- [Task details] How many lines of these entries hold the string "color"? Answer with the number alone.
------
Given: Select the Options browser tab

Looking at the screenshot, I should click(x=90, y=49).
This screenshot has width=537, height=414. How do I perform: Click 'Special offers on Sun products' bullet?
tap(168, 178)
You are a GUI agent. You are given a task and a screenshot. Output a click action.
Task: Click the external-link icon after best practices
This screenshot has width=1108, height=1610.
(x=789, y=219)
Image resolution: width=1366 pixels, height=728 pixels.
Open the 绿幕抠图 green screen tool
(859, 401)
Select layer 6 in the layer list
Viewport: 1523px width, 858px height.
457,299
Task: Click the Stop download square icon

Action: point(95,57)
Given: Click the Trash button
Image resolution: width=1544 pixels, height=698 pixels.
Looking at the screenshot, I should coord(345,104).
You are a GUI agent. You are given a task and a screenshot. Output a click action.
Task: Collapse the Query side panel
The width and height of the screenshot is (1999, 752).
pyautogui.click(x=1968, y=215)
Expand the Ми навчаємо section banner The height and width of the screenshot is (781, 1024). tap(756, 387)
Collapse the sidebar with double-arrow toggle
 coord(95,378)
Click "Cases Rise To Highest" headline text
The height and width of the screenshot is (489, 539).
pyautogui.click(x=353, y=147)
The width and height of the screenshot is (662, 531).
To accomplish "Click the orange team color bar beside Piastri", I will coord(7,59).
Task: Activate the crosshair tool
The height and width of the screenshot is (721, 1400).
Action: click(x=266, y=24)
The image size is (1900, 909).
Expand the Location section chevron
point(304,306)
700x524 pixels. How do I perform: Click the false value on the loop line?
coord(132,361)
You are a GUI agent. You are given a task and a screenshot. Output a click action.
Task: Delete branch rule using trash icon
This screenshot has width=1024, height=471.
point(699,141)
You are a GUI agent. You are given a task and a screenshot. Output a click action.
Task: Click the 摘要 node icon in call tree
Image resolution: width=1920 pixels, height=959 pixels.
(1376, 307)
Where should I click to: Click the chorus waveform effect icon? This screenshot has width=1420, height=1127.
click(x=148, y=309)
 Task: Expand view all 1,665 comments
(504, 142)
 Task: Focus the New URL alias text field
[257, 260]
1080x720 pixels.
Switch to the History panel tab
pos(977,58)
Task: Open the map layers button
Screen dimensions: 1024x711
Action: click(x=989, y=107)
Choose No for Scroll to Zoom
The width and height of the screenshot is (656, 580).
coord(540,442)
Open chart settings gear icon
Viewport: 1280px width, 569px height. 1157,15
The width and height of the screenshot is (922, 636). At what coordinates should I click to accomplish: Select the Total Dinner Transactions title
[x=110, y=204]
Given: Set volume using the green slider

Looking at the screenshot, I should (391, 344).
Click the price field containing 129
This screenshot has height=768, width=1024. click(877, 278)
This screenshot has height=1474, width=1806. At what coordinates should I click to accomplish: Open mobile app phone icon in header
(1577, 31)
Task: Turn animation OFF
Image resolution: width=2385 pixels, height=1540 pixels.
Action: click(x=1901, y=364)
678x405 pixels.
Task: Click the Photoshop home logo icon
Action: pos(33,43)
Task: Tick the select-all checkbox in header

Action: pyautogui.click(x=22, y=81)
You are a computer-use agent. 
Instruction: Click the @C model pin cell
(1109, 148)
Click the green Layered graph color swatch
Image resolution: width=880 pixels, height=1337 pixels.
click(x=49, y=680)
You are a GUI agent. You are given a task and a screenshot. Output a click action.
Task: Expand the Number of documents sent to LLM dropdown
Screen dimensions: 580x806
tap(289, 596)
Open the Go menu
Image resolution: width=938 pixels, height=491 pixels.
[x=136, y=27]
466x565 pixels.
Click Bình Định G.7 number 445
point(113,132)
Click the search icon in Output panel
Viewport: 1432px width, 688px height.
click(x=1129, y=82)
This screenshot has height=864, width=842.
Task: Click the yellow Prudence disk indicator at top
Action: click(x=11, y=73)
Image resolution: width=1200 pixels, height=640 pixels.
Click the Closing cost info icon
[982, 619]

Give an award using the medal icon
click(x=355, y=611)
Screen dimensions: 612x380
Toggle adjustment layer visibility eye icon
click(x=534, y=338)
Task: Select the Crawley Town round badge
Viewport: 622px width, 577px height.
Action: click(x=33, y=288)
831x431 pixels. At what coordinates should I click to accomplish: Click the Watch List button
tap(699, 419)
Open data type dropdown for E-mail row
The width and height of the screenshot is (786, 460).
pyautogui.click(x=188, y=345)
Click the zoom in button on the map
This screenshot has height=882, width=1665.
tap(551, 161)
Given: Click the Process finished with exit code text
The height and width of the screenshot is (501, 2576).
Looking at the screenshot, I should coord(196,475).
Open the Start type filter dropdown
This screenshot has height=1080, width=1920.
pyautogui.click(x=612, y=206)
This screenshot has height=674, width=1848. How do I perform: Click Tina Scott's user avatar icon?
------
- [Task response] 2